Reproducibility Isn’t Trust, It’s Caution
If you want to say that a model “understands” because it consistently produces the right answer, fine. I get that. But that’s not the kind of understanding that earns trust. It’s the kind that earns caution. It’s the kind of output that makes me ask, “Do we know what it really learned?” Not in terms of loss curves or test accuracy, but in terms of semantic generalization in terms of value alignment, bias sensitivity, ethical reasoning.
Because these systems don’t reason like we do. They generalize from data distributions. They reflect patterns we may not even know we encoded. And if we don’t understand how those patterns shaped what the model learned, we can’t be sure we’re deploying something safe let alone fair or just.
We Have No Excuse for Opaque Machines
Yes, humans are opaque too. We don’t always know why we do what we do. But we accept that ambiguity in ourselves because it’s natural. We didn’t design ourselves. When it comes to machines, though, we have no such excuse. We chose the architecture. We selected the data. We defined the objective. So yes, we should be held to a different standard not because we’re better than the systems we build, but because we are responsible for them.
When we release systems that behave in ways we can’t explain and still allow them to shape decisions that affect lives, we’re not just building technology. We’re outsourcing agency without accountability.
We Can’t Lower the Bar for Understanding
Physics didn’t spoil us by being intelligible. It gave us a taste of what clarity can look like. We didn’t abandon understanding when things got hard in quantum mechanics or chaos theory. We created new mathematics, new metaphors, new epistemologies to make sense of complexity.
So why should we lower the bar in AI? Just because neural networks are complex, doesn’t mean we should give up on explaining them. If anything, that’s when explanation matters most. When power grows, so must scrutiny.

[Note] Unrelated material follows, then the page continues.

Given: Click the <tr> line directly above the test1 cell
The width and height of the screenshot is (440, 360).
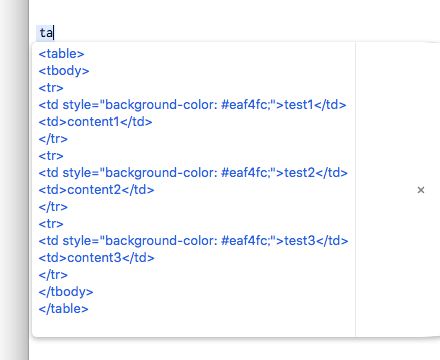Looking at the screenshot, I should point(51,88).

Conclusion: We Still Deserve the Right to Ask “Why?”
The uncomfortable truth is, we often accept these systems not because we understand them, but because they’re useful. Because they’re fast. Because they work. And that’s not inherently wrong. But if we let utility override comprehension, we’re setting a precedent, one where decisions are made for us, and we stop feeling entitled to ask why.
I’m not anti-AI. I’m not nostalgic for mechanical systems or hand-coded logic. I’m in awe of what learning systems can do. But I refuse to conflate power with understanding. And I won’t accept a world where we trade away interpretability for efficiency, not silently, not uncritically.
If we’re going to build machines that make decisions in our world, they need to be able to explain themselves in our terms. Otherwise, we’re not building tools. We’re building oracles.
And oracles don’t earn trust. They demand it. That’s the difference.